Mr Rufus Poliah, Chief Director: National Assessment and Public Examinations, DBE, answered questions relating to the curriculum. He said that the DBE will use the next three years to ensure that, to some degree, the system in terms of curriculum coverage will be brought to a point where it can reach the next level. The rotational system in some schools in order to allow them to follow the curriculum programme has to be accommodated given the fact that the curriculum was shortened to only focus on the fundamentals. This will surely help the Department in the next three years to make sure that core skills are addressed and developed before moving onto the next phase in terms of the curriculum programme.
The release of results will be available at schools on the 21 January 2022. In terms of the “zero percentage” achievement in schools: of these only eight were secondary schools. The rest were part-time centers and independent and special schools. It is noted that of the schools whose learners received zero, analysis shows that the number was very low, and varied, in most cases, between 5 to 8 learners. There were three schools with 15 learners each and one school with 22 learners. These are small non-viable schools that need attention. These schools were visited and continuously monitored to identify what caused the zero percent. The DBE will make sure that at the end of the year, the schools do not perform so low again. In fact, schools with a pass rate of 50% and lower will also be monitored.
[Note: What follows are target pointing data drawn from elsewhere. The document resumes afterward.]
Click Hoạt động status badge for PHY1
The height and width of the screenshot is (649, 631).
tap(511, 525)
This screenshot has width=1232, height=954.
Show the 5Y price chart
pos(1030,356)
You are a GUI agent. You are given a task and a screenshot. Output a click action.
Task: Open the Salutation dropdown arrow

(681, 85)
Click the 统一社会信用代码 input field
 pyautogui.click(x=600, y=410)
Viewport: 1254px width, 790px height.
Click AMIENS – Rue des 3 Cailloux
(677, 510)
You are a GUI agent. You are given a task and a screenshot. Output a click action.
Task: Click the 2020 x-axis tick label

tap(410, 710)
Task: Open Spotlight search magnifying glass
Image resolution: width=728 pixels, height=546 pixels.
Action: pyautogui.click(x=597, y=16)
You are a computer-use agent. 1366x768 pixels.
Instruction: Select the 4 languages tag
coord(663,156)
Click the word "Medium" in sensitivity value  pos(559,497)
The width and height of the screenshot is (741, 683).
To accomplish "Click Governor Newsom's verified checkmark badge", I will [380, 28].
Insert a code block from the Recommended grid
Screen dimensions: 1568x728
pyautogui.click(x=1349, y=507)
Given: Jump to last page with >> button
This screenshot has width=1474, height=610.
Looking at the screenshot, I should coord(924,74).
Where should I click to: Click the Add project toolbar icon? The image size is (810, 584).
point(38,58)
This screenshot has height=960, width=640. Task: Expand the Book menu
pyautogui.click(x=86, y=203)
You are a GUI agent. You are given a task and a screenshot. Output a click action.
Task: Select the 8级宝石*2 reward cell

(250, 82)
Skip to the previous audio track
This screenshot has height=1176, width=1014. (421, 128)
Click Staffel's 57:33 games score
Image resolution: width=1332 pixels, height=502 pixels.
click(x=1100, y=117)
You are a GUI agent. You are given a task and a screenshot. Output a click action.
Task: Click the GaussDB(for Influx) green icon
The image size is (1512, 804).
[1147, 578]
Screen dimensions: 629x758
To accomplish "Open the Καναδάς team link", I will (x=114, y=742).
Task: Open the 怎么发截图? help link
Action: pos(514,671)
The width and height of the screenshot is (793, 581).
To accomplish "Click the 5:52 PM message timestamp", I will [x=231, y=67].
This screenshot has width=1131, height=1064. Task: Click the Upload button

In terms of bilingual education, the DBE is working closely with the Eastern Cape and are being monitored to make sure to learn from this pilot but to also make sure that learners who participate are not disadvantaged in any way. For example, the examination papers were crafted using bilingual question papers in four subjects. The papers will be evaluated to ensure that they are accurately translated. The writing and the results were analysed.
The Chairperson thanked everyone. She emphasised that the Committee was pleased with the fruitful and informative meeting. The DBE made the Committee feel at ease with the plans that were presented. There are still minor challenges, and it is acknowledged that it will remain so for some time. The Committee urged the DBE and provincial education departments to continue to work on these minor challenges in order to erase them.